The CRM concept has already been adapted for other industries, including maritime, maintenance and engineering, medicine (especially emergency medicine or surgery), logistics, and emergency response teams such as firefighters.
The same concept can also be implemented in businesses, which we have taught to clients in various industries, including cybersecurity, enterprise technology, healthcare, and more.
A simple way to look at CRM is to know your environment, have a checklist-style plan before crises happen, define clear roles and workloads for every internal and external stakeholder, define clear and closed-loop communication, and have a process to call for help, including calling for external partners for help.
In aviation, we talk about threat and error management (TEM) as an umbrella safety concept, which evolved from a joint collaboration between Delta Airlines and the University of Texas' human factors research project in 1994. In a flight deck, threats can be faulty instrumentation, while errors could be missing checklist items during flight phases.

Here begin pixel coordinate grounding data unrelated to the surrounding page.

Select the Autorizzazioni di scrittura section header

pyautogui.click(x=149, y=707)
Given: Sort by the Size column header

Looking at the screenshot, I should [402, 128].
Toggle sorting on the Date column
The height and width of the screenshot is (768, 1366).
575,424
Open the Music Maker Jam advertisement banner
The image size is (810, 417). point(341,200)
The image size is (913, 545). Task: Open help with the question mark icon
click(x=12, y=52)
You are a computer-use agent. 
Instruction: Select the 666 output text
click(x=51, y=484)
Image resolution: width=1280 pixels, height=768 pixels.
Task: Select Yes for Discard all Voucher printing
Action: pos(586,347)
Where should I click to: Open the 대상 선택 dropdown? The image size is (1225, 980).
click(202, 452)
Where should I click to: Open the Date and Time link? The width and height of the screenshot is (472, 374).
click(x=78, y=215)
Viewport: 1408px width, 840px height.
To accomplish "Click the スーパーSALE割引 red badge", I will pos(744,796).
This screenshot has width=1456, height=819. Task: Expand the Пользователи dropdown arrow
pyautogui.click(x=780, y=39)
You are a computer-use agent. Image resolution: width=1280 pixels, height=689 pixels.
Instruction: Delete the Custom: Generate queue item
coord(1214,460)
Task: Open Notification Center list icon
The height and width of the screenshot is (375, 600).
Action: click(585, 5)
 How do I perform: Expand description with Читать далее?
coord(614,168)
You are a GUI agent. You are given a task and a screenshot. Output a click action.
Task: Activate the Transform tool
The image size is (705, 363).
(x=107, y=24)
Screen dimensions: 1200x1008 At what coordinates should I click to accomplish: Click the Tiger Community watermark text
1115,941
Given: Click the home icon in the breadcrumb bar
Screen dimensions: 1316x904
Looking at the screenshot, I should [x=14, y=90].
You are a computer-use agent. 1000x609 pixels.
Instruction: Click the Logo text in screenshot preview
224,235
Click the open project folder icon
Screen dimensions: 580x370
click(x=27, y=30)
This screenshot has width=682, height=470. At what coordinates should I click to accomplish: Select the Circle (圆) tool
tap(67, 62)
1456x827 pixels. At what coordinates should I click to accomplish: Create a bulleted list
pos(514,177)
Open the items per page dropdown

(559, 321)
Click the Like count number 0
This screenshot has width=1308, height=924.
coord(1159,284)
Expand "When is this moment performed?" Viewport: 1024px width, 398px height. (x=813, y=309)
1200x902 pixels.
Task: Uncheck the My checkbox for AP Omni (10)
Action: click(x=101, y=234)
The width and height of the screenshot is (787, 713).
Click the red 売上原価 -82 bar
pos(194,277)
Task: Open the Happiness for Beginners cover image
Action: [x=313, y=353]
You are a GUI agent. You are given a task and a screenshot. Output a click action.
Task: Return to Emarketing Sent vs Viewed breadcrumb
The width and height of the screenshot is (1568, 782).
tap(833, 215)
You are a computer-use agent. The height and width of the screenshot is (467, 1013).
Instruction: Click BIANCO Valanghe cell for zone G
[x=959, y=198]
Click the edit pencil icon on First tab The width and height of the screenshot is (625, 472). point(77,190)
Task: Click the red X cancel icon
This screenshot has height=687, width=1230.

In a typical business, threats can be latent, such as cultural (national, organisational, or professional) or vague policies; overt, such as environmental (global, trade wars, or pandemics); or staffing related.
To mitigate threats and errors, businesses can go through the TEM lifecycle of meeting the crisis, detecting threats and errors, responding to threats and errors, evaluating results, and then formulating improvements and learning.
Keep it simple
Part of the sophistication and yet certainty of aviation is communication, where there is theoretically little or no confusion or ambiguity. This advantage is due to having Aviation English, the international language for commercial aviation from the International Civil Aviation Organisation (ICAO), which became a universally accepted recommendation in 1951.
Aviation English is a condensed working "language" of just a few hundred terms of jargon, a phonetic alphabet, standardized abbreviations, and numbers in simple English. The net result is that pilots of any commercial flight can communicate with any other pilot in the same flight deck, as well as ATCs (air traffic controllers), with no ambiguity.
Similarly, let's reassess our approach to business communication. Do we speak in jargon that only PhDs and insiders understand? Do we keep facts, figures, and narratives simple and truthful?
Whether in a crisis or not, we can certainly steer clear of ambiguity and errors to facilitate clear internal and external communication. Do we actually listen to each other, respond appropriately, and have empathy and respect for each other, whether in a crisis or not?
After all, especially in a crisis, you need teamwork and collaboration to allay anxieties and smoothen outcomes.
Getting started is the first step
Remember, crises will happen—it is an eventuality, not a probability. So, the earlier you put together a crisis management and communication program that is kept updated, fielded, and managed properly within and with external partners, then when a crisis strikes, you are ready to manage and resolve it well.